Perintah Tugas >> Tuliskan kembali seluruh potongan teks tentang lansia di era digital di bawah ini tanpa mengubah satu kata pun.

Potongan Teks >>
Kondisi seperti ini memerlukan kemampuan untuk mengoperasikannya, selain juga harus memiliki alatnya. Suatu tantangan besar bagi negara kita, apakah ini sudah dapat diakses semua orang? Termasuk oleh warga lanjut usia (lansia). Bagaimana era digital ini dapat dimanfaatkan dengan baik untuk mewujudkan kelanjutusiaan sehat pada Decade of Healthy Ageing 2021-2030?
Pada 10 tahun ini, berbagai upaya perlu dilakukan untuk mewujudkannya, dengan sasaran bukan semata kepada lansia, juga generasi calon lansia. Meningkatkan pemahaman generasi muda untuk mempersiapkan diri menjadi lansia masa depan yang lebih sehat, berpendidikan, dan didukung literasi teknologi digital.
Wawasan ke depan bahwa lansia harus lebih maju dibanding lansia saat ini. Konsep the new old age yang sudah lebih dari 20 tahun didengungkan oleh Organisasi Kesehatan Dunia (WHO) perlu dipromosikan kembali. Untuk mencapainya perlu terobosan-terobosan dan komitmen dari berbagai pihak terkait, dan menjadi suatu keharusan yang tidak bisa ditunda-tunda lagi.
Era pandemi seperti ini selayaknya dapat dimaknai sebagai momentum untuk peningkatan kualitas hidup lansia melalui penguasaan teknologi digital. Sehingga, lansia masih bisa beraktivitas, berkomunikasi dengan keluarganya, kerabat, dan terhindar dari rasa kesepian (gangguan psikis) lainnya.

Informasi yang Diberikan >>
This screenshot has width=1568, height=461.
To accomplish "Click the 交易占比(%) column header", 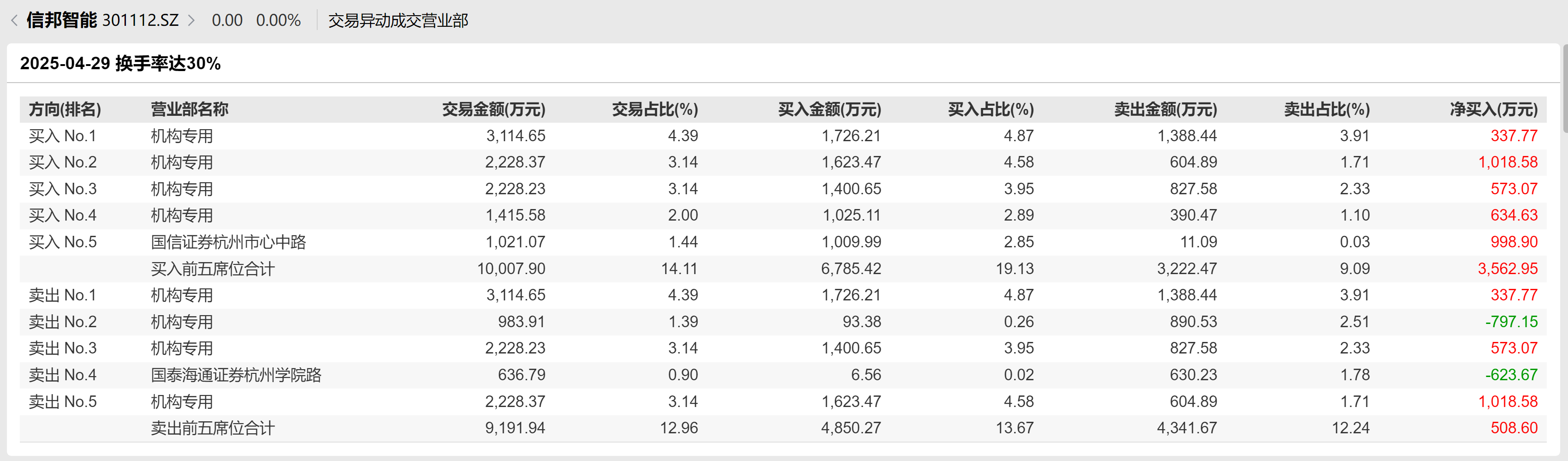I will (x=654, y=110).
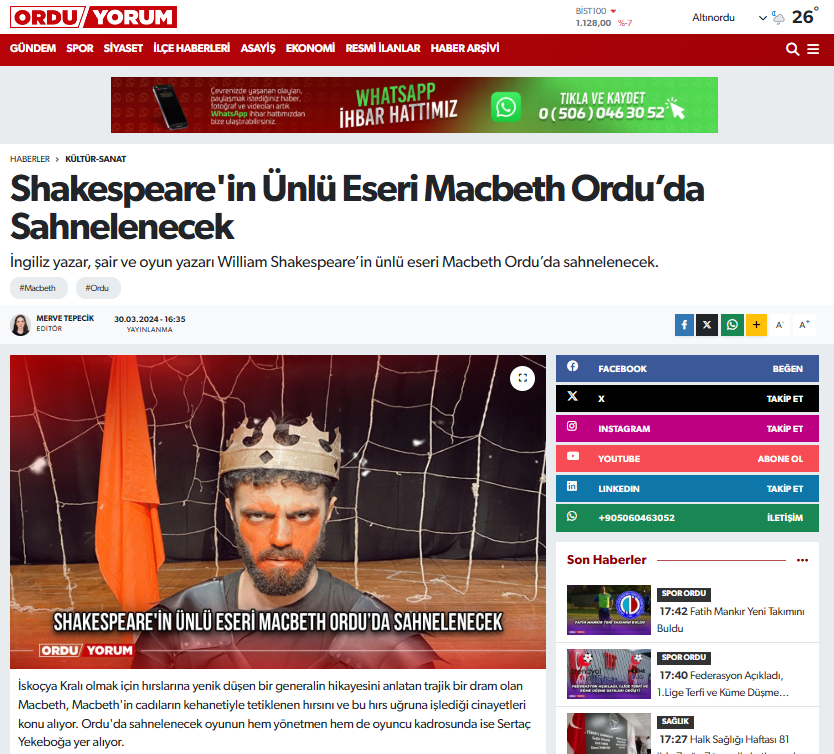Open the hamburger menu icon
Screen dimensions: 834x754
pos(813,49)
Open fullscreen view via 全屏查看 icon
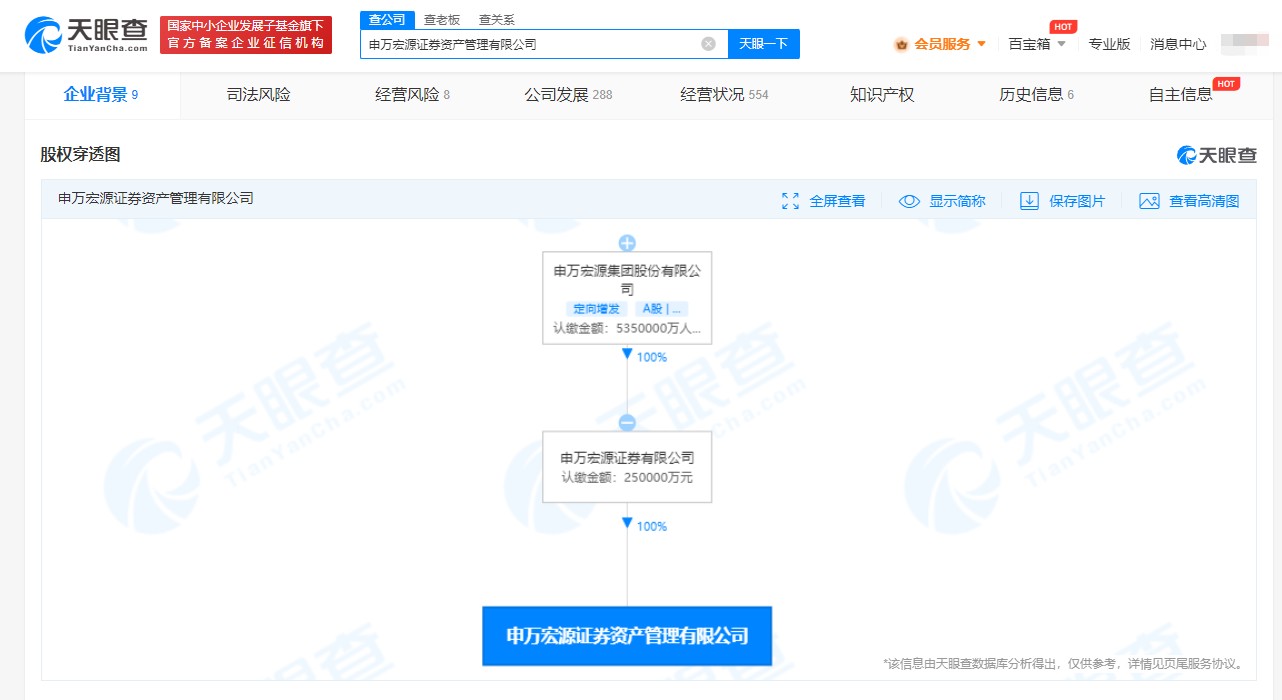 click(x=790, y=201)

Kolom Jawaban >>
Kondisi seperti ini memerlukan kemampuan untuk mengoperasikannya, selain juga harus memiliki alatnya. Suatu tantangan besar bagi negara kita, apakah ini sudah dapat diakses semua orang? Termasuk oleh warga lanjut usia (lansia). Bagaimana era digital ini dapat dimanfaatkan dengan baik untuk mewujudkan kelanjutusiaan sehat pada Decade of Healthy Ageing 2021-2030?
Pada 10 tahun ini, berbagai upaya perlu dilakukan untuk mewujudkannya, dengan sasaran bukan semata kepada lansia, juga generasi calon lansia. Meningkatkan pemahaman generasi muda untuk mempersiapkan diri menjadi lansia masa depan yang lebih sehat, berpendidikan, dan didukung literasi teknologi digital.
Wawasan ke depan bahwa lansia harus lebih maju dibanding lansia saat ini. Konsep the new old age yang sudah lebih dari 20 tahun didengungkan oleh Organisasi Kesehatan Dunia (WHO) perlu dipromosikan kembali. Untuk mencapainya perlu terobosan-terobosan dan komitmen dari berbagai pihak terkait, dan menjadi suatu keharusan yang tidak bisa ditunda-tunda lagi.
Era pandemi seperti ini selayaknya dapat dimaknai sebagai momentum untuk peningkatan kualitas hidup lansia melalui penguasaan teknologi digital. Sehingga, lansia masih bisa beraktivitas, berkomunikasi dengan keluarganya, kerabat, dan terhindar dari rasa kesepian (gangguan psikis) lainnya.